Por
  • Ángel Gracia

Mi marciano

'Mi marciano'
'Mi marciano'
Pixabay

Durante el confinamiento me volví huraño y desconfiado, pero al mismo tiempo echaba de menos el contacto social. 

Pensé que la tecnología podría ayudarme y contacté con una empresa de inteligencia artificial. Esa misma noche un silencioso dron me entregó en el balcón de casa una cajita de grafeno imposible de abrir. Contenía un prototipo de Karel aún no comercializado y sin instrucciones. El contrato consistía en que yo tenía libertad de imaginación para usarlo y sus creadores, la potestad de quitármelo.

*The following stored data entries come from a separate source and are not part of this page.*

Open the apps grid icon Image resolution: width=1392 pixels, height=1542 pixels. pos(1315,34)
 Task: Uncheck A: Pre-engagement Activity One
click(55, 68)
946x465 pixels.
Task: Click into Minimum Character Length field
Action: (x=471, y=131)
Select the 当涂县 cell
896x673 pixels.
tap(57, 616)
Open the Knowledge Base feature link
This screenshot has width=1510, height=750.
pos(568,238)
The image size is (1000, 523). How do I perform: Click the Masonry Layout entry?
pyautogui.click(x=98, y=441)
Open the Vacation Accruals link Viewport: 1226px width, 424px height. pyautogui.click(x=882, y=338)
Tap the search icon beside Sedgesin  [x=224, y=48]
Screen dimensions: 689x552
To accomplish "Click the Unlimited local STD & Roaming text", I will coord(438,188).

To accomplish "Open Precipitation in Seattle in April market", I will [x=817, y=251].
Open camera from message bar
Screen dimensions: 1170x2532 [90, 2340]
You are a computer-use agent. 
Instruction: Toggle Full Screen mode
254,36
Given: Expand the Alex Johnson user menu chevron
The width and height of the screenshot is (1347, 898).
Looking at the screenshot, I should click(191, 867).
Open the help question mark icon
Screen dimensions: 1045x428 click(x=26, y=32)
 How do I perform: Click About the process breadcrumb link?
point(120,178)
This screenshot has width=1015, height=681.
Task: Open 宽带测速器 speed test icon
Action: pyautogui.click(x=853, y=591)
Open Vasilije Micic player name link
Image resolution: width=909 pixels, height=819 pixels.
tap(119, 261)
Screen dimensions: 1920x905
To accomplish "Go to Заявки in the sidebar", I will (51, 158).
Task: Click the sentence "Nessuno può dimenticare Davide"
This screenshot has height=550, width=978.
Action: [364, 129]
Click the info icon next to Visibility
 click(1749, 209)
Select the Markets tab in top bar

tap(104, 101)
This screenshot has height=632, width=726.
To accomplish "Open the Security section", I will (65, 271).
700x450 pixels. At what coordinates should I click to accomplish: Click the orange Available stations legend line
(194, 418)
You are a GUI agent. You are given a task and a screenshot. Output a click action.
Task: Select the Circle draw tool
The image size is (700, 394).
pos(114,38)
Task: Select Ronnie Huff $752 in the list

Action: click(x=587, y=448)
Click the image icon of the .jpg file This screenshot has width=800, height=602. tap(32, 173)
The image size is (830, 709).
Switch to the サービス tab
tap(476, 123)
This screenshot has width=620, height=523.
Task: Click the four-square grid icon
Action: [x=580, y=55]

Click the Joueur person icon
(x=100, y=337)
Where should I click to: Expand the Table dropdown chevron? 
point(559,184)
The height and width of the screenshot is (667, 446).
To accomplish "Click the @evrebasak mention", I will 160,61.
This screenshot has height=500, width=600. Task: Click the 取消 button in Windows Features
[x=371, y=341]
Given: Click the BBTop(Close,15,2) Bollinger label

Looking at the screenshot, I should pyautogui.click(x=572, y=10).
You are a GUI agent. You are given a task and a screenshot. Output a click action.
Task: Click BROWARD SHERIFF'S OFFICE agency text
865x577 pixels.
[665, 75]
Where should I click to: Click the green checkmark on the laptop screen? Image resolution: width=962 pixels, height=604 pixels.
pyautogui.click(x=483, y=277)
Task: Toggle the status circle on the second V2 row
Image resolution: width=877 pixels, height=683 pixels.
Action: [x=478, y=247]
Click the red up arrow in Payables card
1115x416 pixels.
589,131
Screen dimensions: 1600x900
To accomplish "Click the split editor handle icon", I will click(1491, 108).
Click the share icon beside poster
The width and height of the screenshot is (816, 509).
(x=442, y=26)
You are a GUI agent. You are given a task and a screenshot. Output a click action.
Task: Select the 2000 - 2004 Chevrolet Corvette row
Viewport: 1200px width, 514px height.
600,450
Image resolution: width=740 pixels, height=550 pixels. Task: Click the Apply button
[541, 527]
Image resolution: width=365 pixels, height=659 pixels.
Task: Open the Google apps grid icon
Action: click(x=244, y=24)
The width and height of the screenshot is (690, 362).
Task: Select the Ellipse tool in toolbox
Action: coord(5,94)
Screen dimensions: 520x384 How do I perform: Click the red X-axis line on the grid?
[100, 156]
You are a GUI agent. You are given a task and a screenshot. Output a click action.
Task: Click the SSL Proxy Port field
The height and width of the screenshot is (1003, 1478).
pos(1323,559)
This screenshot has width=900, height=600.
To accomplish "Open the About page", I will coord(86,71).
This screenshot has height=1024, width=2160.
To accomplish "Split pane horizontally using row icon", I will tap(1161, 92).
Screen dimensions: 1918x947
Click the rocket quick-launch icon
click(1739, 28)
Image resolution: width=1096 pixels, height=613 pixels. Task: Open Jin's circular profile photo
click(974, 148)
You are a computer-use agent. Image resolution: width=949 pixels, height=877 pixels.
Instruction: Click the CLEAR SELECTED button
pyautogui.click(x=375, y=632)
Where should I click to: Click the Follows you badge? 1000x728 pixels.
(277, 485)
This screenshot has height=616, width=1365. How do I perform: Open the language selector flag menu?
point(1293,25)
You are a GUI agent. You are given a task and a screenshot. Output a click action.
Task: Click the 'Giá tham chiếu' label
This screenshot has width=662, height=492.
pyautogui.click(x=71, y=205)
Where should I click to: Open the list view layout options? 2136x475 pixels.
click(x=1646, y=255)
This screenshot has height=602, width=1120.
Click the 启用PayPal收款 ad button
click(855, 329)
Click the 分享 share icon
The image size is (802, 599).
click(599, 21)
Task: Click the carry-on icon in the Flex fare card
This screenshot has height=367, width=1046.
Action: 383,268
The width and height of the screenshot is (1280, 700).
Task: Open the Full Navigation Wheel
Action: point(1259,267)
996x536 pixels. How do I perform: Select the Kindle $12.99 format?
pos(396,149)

No se trataba de ningún robot o autómata o androide de esos que simplifican trabajos industriales o que ayudan en banales tareas domésticas o que simplemente nos hacen compañía. Karel era una entidad orgánica sin figura propia que adquiría la de las personas anheladas por el usuario. Estaba inspirado en ‘El marciano’, aquel conocido cuento de Bradbury. Yo podría decidir conscientemente la transformación. Primero le di la forma de mis seres queridos muertos, pero interrumpí los encuentros porque temía decepcionarlos con mi yo actual. Luego opté por corporeizarlo en enemigos que me habían hecho daño para someterlos a juicio y jugar con ellos al paintball. Me aburrí, hasta el afán de venganza caduca. Cansado del juego, pedí que se convirtiera en mí mismo cuando yo tenía diez años y leí por primera vez ‘El marciano’. Me asombró tanto ese entusiasmo infantil, esa pureza, esa fe en la fantasía, que no cambié ya más la identidad. Pero apareció el dron y se llevó a Karel por el cielo vacío.